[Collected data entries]
★ ★ ★ ★ ★
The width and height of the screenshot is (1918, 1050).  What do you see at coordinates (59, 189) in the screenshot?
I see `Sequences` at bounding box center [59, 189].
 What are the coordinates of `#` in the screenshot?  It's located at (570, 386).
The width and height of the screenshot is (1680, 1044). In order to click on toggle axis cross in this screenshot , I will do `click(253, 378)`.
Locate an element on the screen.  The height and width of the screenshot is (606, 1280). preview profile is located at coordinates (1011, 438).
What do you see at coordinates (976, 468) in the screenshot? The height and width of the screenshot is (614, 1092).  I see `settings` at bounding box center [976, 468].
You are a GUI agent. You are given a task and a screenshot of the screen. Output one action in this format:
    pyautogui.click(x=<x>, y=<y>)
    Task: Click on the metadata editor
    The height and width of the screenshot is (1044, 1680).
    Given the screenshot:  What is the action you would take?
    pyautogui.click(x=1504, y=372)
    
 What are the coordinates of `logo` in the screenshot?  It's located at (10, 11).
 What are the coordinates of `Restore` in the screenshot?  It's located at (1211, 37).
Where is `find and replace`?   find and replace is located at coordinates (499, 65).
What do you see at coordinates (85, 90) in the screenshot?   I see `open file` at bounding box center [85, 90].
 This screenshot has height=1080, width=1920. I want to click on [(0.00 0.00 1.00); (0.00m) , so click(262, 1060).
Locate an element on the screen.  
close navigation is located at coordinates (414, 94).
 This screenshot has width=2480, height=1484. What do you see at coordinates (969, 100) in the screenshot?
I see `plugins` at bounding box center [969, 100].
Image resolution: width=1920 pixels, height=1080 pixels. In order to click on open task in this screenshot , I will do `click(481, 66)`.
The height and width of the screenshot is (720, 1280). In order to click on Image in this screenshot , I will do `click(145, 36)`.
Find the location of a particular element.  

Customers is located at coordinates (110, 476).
★ ★ ★ ★ ★
### Exercise objective
List every line from the items above that contains the word "will". Treat uppercase and lowercase letters as different.

### Written response
The width and height of the screenshot is (1680, 1044). In order to click on toggle axis cross in this screenshot , I will do `click(253, 378)`.
Image resolution: width=1920 pixels, height=1080 pixels. In order to click on open task in this screenshot , I will do `click(481, 66)`.
The height and width of the screenshot is (720, 1280). In order to click on Image in this screenshot , I will do `click(145, 36)`.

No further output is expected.